Publié le 7 Novembre 2013

Voilà, c’était le moment. Plusieurs années d’attente, d’apprentissage, pour en arriver là. Tiexl était seul dans la jungle, avec uniquement sa sarbacane et ses fléchettes enduites de curare, pour devenir un adulte.

Le soleil n’était pas levé depuis longtemps et, si la canopée vibrait et bruissait de vie, le sous-bois était sombre et silencieux. Tiexl se déplaçait dans un bruit, invisible dans la jungle, les marbrures de sa peau lui permettant de se fondre dans le décor. Il avançait le nez en l’air, à la recherche de traces bien particulières sur les troncs et les branches. L’exercice n’était pas aisé, car de nombreux autres animaux pouvaient laisser des traces semblables et l’induire en erreur ; il avait certes la journée entière pour réussir, mais la traque pouvait durer longtemps, trop longtemps.
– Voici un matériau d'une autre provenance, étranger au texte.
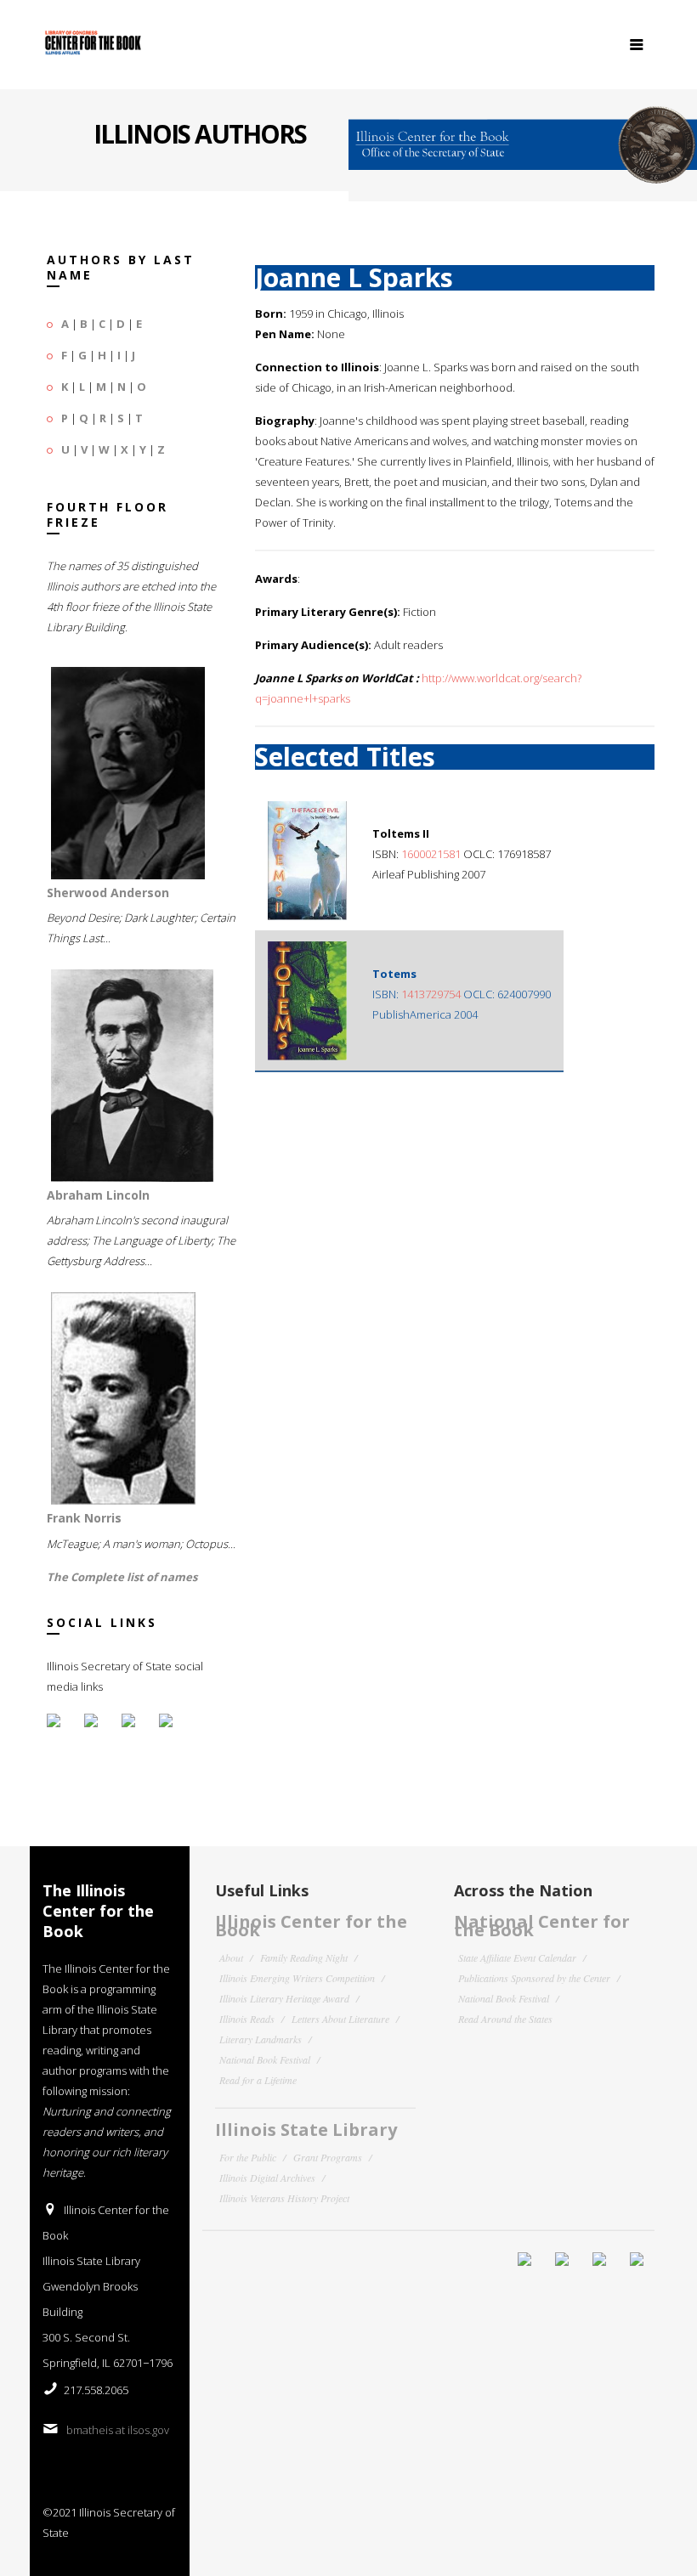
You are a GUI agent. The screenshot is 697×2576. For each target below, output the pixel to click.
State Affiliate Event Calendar (517, 1957)
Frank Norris (84, 1518)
Le jeune fils du feu aperçut soudain ce qu’il cherchait, à vingt mètres environ au-dessus du sol, éclairé par un rayon de soleil dans lequel volaient de petits insectes. Il chercha un autre arbre proche, bien orienté, assez gros et assez haut pour qu’il puisse atteindre sa cible de là. Il trouva rapidement un arbre répondant à ses besoins. Il s’assura que sa sarbacane ne ballotait pas, accrochée dans son dos, et que sa ceinture à laquelle étaient accrochées les fléchettes était bien serrée. Prenant la voie qui lui semblait la plus aisée, Tiexl entama son ascension.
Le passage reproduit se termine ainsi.